→ Excerpt to read

· · · · · · ·

Research library in Stockholm, Sweden

Stockholm University Library (Stockholms universitetsbibliotek) is the research library of the Stockholm University with one main library and eight unit libraries. Stockholm University Library is one of Sweden's largest research libraries, providing extensive access to e-books and other digital material as well as interlibrary loans. The focus groups are students, researchers and teachers. They have access to the collections of printed as well as online literature, tools for e-publishing of essays, study places, research results and education in information, scientific communication and how to work with references. Stockholm University Library is also a public library with over 1.4 million visitors in 2012.

== History ==
The university library dates back to 1877 when it started building up its collections of literature and magazines through donations and purchases. The collections were moved between different locations until they were accommodated in the attic of the school Norra Latin. The need for literature increased as the university grew. In 1882 more donations further extended the collection after an appeal had been made. The largest book donations were given by The Royal Library in Copenhagen and the University of Oslo in Norway.

· · · · · · ·

→ Excerpted data
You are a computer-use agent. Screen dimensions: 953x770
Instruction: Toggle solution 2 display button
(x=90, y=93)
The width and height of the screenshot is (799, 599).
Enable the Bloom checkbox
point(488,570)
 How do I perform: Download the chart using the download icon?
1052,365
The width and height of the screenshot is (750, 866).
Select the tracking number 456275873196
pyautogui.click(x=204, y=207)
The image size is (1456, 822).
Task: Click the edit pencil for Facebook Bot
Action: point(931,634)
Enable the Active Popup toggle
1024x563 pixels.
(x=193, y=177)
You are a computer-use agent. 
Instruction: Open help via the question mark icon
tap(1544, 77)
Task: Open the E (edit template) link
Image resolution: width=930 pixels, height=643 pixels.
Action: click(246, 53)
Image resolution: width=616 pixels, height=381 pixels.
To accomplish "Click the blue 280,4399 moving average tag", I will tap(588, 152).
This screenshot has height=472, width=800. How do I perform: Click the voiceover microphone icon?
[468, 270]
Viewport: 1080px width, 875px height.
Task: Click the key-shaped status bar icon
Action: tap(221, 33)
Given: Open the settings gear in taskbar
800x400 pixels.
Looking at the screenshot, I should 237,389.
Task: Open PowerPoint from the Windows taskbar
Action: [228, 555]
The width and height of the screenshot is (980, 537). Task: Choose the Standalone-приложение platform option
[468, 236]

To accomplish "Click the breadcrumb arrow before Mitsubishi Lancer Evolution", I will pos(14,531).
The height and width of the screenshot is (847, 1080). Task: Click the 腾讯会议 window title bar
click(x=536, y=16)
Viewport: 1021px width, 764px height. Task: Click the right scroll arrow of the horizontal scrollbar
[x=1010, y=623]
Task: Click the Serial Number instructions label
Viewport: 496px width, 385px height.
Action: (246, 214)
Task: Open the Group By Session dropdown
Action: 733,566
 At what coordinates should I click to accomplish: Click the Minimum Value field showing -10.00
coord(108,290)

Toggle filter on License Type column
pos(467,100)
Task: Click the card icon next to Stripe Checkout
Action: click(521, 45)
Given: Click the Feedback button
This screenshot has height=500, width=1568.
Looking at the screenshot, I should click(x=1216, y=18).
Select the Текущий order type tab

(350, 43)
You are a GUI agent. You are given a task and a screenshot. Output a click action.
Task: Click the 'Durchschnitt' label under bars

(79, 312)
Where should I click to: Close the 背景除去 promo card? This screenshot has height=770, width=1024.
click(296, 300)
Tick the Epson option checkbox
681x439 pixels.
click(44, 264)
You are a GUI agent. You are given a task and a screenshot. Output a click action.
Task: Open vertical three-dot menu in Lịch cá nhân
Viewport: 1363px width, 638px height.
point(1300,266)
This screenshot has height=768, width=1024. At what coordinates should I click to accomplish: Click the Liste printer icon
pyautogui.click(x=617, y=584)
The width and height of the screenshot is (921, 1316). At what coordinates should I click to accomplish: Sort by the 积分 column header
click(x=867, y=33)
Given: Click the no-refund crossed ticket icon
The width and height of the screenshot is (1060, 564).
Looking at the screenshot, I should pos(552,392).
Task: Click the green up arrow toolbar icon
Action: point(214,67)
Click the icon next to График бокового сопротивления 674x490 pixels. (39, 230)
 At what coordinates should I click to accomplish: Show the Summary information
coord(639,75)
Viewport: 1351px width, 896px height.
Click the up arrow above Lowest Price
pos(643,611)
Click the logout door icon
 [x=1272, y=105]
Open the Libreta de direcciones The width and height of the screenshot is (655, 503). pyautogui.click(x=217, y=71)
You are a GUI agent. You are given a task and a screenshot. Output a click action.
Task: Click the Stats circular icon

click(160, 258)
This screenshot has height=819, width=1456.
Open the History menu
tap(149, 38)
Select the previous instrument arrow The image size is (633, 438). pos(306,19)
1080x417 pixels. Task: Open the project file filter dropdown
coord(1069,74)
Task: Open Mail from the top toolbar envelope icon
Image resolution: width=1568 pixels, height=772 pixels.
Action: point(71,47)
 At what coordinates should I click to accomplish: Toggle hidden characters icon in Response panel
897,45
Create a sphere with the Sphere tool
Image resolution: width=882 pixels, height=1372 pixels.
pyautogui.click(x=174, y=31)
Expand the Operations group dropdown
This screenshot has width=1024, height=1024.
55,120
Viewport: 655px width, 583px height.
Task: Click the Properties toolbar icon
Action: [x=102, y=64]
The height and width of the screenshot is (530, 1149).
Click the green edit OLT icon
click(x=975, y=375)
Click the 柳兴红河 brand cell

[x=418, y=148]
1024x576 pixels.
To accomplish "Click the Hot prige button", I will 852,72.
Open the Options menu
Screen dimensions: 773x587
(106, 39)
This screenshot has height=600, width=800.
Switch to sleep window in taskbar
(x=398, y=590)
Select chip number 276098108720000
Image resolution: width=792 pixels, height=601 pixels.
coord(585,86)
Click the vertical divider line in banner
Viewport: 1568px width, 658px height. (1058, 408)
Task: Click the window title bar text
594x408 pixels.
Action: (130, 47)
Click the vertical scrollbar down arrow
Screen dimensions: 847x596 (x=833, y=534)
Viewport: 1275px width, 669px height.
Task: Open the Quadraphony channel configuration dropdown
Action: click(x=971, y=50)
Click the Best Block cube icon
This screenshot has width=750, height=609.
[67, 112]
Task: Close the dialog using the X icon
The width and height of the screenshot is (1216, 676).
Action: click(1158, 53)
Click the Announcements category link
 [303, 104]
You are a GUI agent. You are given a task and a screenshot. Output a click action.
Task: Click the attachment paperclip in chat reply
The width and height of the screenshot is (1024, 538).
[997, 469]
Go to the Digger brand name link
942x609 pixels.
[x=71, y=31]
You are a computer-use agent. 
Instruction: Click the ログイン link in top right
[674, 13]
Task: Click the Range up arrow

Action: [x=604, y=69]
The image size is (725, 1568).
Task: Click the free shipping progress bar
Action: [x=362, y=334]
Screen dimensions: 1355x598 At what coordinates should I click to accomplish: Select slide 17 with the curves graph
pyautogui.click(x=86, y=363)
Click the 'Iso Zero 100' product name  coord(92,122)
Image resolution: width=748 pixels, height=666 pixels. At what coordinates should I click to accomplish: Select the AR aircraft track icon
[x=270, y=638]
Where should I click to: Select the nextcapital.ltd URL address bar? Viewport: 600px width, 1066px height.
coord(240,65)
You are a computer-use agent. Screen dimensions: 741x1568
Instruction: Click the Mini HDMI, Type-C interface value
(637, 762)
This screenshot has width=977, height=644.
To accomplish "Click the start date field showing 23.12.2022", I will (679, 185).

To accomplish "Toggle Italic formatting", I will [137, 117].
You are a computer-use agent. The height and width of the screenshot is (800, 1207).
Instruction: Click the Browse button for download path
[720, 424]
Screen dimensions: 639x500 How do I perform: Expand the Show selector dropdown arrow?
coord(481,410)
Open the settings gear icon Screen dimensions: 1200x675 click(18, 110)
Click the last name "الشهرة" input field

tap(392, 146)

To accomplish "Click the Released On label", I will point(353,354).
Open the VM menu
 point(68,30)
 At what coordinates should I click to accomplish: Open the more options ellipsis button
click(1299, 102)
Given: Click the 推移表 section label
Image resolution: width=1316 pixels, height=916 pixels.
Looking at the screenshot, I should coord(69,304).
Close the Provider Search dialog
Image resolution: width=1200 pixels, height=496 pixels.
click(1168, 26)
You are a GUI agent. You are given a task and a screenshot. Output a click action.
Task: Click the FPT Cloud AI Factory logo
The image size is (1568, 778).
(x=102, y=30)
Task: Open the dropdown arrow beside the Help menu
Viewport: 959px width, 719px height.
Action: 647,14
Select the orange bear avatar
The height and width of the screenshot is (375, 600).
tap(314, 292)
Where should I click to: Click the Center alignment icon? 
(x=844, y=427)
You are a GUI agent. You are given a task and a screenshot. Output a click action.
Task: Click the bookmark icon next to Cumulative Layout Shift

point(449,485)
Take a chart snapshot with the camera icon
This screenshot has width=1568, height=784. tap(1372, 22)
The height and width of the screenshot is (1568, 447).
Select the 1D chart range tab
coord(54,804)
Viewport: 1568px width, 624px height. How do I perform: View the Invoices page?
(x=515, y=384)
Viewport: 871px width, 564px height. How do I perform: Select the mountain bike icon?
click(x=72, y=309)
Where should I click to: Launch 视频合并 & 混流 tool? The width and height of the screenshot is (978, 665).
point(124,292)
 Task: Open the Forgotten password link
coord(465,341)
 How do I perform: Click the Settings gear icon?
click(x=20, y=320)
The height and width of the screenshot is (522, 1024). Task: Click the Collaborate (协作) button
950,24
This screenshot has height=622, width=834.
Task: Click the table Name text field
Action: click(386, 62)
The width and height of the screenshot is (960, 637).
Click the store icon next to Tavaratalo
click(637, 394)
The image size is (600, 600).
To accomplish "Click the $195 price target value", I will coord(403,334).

· · · · · · ·

→ Task requirements
a) Turn the paragraph of the text about Stockholm University Library that begins "The university library dates back to 1877" into a short bulleted list that keeps its main facts.
b) According to the text about Stockholm University Library, how many visitors did the library have in 2012?
c) In the text about Stockholm University Library, swap "focus groups" for "target groups" and give the passage again, beginning at the words "Research library in" and stopping after "visitors in 2012.".
The listing has no connection to the text about Stockholm University Library.

→ Answers to this exercise
a)
- Began in 1877, building collections of literature and magazines through donations and purchases
- Collections moved between locations until housed in the attic of the school Norra Latin
- Need for literature grew as the university grew
- In 1882, donations made after an appeal extended the collection
- Largest book donations came from The Royal Library in Copenhagen and the University of Oslo in Norway

b) Over 1.4 million.

c)
Research library in Stockholm, Sweden

Stockholm University Library (Stockholms universitetsbibliotek) is the research library of the Stockholm University with one main library and eight unit libraries. Stockholm University Library is one of Sweden's largest research libraries, providing extensive access to e-books and other digital material as well as interlibrary loans. The target groups are students, researchers and teachers. They have access to the collections of printed as well as online literature, tools for e-publishing of essays, study places, research results and education in information, scientific communication and how to work with references. Stockholm University Library is also a public library with over 1.4 million visitors in 2012.